Segment Start: MATERIAL SUPPLIED
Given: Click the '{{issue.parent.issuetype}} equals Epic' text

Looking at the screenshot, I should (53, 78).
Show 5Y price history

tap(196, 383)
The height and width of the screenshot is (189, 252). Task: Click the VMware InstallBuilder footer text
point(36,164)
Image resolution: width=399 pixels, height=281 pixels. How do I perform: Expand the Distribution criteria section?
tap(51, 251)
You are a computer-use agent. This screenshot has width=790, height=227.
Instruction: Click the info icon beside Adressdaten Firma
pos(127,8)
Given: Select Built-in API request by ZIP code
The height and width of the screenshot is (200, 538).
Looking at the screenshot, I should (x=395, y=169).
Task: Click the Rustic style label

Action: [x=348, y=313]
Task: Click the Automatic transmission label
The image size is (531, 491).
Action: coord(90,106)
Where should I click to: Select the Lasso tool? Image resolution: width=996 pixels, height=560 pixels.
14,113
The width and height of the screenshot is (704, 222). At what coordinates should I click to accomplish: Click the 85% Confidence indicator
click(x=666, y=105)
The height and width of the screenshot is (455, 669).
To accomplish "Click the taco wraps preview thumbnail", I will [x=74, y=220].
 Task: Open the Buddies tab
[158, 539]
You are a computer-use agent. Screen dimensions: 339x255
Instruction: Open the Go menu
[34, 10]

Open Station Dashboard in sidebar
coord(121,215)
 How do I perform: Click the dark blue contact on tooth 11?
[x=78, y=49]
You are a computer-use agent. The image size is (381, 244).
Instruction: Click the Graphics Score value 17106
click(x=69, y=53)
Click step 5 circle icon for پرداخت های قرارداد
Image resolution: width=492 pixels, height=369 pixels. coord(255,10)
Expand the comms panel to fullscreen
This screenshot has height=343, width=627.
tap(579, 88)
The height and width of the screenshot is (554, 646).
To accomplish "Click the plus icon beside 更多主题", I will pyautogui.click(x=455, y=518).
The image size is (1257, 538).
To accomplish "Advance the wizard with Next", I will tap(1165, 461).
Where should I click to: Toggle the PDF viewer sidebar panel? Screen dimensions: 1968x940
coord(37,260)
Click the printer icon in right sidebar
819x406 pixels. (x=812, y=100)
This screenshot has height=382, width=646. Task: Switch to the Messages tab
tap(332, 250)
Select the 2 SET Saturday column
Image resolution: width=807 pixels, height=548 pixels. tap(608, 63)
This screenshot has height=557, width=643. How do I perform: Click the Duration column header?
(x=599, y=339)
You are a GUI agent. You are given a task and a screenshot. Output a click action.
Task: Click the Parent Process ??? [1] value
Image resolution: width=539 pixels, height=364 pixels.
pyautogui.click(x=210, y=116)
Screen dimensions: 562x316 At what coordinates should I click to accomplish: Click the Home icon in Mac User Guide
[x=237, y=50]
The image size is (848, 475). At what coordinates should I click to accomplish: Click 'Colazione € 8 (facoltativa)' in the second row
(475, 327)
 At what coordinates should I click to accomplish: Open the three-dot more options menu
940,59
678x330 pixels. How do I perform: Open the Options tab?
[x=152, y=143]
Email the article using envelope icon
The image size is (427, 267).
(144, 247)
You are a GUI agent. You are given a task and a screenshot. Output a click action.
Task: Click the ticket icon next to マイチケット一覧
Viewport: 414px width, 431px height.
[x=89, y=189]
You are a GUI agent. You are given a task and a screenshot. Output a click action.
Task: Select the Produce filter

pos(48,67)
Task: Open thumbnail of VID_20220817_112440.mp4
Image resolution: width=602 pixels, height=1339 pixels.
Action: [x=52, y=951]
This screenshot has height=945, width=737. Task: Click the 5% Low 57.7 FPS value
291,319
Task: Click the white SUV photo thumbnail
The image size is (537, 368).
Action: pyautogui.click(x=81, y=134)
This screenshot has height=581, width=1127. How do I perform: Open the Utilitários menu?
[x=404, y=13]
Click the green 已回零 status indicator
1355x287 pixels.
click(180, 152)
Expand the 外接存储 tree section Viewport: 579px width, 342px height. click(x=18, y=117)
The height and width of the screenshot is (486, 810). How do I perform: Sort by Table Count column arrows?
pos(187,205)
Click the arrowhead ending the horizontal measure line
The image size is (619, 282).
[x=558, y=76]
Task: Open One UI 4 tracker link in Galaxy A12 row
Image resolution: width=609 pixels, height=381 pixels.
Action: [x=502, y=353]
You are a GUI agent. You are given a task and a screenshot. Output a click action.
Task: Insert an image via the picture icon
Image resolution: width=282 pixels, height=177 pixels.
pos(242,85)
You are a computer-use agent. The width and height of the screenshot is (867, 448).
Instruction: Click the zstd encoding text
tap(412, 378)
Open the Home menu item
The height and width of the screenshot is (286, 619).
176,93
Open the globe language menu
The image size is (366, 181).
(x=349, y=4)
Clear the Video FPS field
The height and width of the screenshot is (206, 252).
Segment End: MATERIAL SUPPLIED
| EXERCISE DIRECTIONS |
Copy every record exactly as presented.

| EXERCISE ANSWER |
Given: Click the '{{issue.parent.issuetype}} equals Epic' text

Looking at the screenshot, I should (53, 78).
Show 5Y price history

tap(196, 383)
The height and width of the screenshot is (189, 252). Task: Click the VMware InstallBuilder footer text
point(36,164)
Image resolution: width=399 pixels, height=281 pixels. How do I perform: Expand the Distribution criteria section?
tap(51, 251)
You are a computer-use agent. This screenshot has width=790, height=227.
Instruction: Click the info icon beside Adressdaten Firma
pos(127,8)
Given: Select Built-in API request by ZIP code
The height and width of the screenshot is (200, 538).
Looking at the screenshot, I should (x=395, y=169).
Task: Click the Rustic style label

Action: [x=348, y=313]
Task: Click the Automatic transmission label
The image size is (531, 491).
Action: coord(90,106)
Where should I click to: Select the Lasso tool? Image resolution: width=996 pixels, height=560 pixels.
14,113
The width and height of the screenshot is (704, 222). At what coordinates should I click to accomplish: Click the 85% Confidence indicator
click(x=666, y=105)
The height and width of the screenshot is (455, 669).
To accomplish "Click the taco wraps preview thumbnail", I will [x=74, y=220].
 Task: Open the Buddies tab
[158, 539]
You are a computer-use agent. Screen dimensions: 339x255
Instruction: Open the Go menu
[34, 10]

Open Station Dashboard in sidebar
coord(121,215)
 How do I perform: Click the dark blue contact on tooth 11?
[x=78, y=49]
You are a computer-use agent. The image size is (381, 244).
Instruction: Click the Graphics Score value 17106
click(x=69, y=53)
Click step 5 circle icon for پرداخت های قرارداد
Image resolution: width=492 pixels, height=369 pixels. coord(255,10)
Expand the comms panel to fullscreen
This screenshot has height=343, width=627.
tap(579, 88)
The height and width of the screenshot is (554, 646).
To accomplish "Click the plus icon beside 更多主题", I will pyautogui.click(x=455, y=518).
The image size is (1257, 538).
To accomplish "Advance the wizard with Next", I will tap(1165, 461).
Where should I click to: Toggle the PDF viewer sidebar panel? Screen dimensions: 1968x940
coord(37,260)
Click the printer icon in right sidebar
819x406 pixels. (x=812, y=100)
This screenshot has height=382, width=646. Task: Switch to the Messages tab
tap(332, 250)
Select the 2 SET Saturday column
Image resolution: width=807 pixels, height=548 pixels. tap(608, 63)
This screenshot has height=557, width=643. How do I perform: Click the Duration column header?
(x=599, y=339)
You are a GUI agent. You are given a task and a screenshot. Output a click action.
Task: Click the Parent Process ??? [1] value
Image resolution: width=539 pixels, height=364 pixels.
pyautogui.click(x=210, y=116)
Screen dimensions: 562x316 At what coordinates should I click to accomplish: Click the Home icon in Mac User Guide
[x=237, y=50]
The image size is (848, 475). At what coordinates should I click to accomplish: Click 'Colazione € 8 (facoltativa)' in the second row
(475, 327)
 At what coordinates should I click to accomplish: Open the three-dot more options menu
940,59
678x330 pixels. How do I perform: Open the Options tab?
[x=152, y=143]
Email the article using envelope icon
The image size is (427, 267).
(144, 247)
You are a GUI agent. You are given a task and a screenshot. Output a click action.
Task: Click the ticket icon next to マイチケット一覧
Viewport: 414px width, 431px height.
[x=89, y=189]
You are a GUI agent. You are given a task and a screenshot. Output a click action.
Task: Select the Produce filter

pos(48,67)
Task: Open thumbnail of VID_20220817_112440.mp4
Image resolution: width=602 pixels, height=1339 pixels.
Action: [x=52, y=951]
This screenshot has height=945, width=737. Task: Click the 5% Low 57.7 FPS value
291,319
Task: Click the white SUV photo thumbnail
The image size is (537, 368).
Action: pyautogui.click(x=81, y=134)
This screenshot has height=581, width=1127. How do I perform: Open the Utilitários menu?
[x=404, y=13]
Click the green 已回零 status indicator
1355x287 pixels.
click(180, 152)
Expand the 外接存储 tree section Viewport: 579px width, 342px height. click(x=18, y=117)
The height and width of the screenshot is (486, 810). How do I perform: Sort by Table Count column arrows?
pos(187,205)
Click the arrowhead ending the horizontal measure line
The image size is (619, 282).
[x=558, y=76]
Task: Open One UI 4 tracker link in Galaxy A12 row
Image resolution: width=609 pixels, height=381 pixels.
Action: [x=502, y=353]
You are a GUI agent. You are given a task and a screenshot. Output a click action.
Task: Insert an image via the picture icon
Image resolution: width=282 pixels, height=177 pixels.
pos(242,85)
You are a computer-use agent. The width and height of the screenshot is (867, 448).
Instruction: Click the zstd encoding text
tap(412, 378)
Open the Home menu item
The height and width of the screenshot is (286, 619).
176,93
Open the globe language menu
The image size is (366, 181).
(x=349, y=4)
Clear the Video FPS field
The height and width of the screenshot is (206, 252).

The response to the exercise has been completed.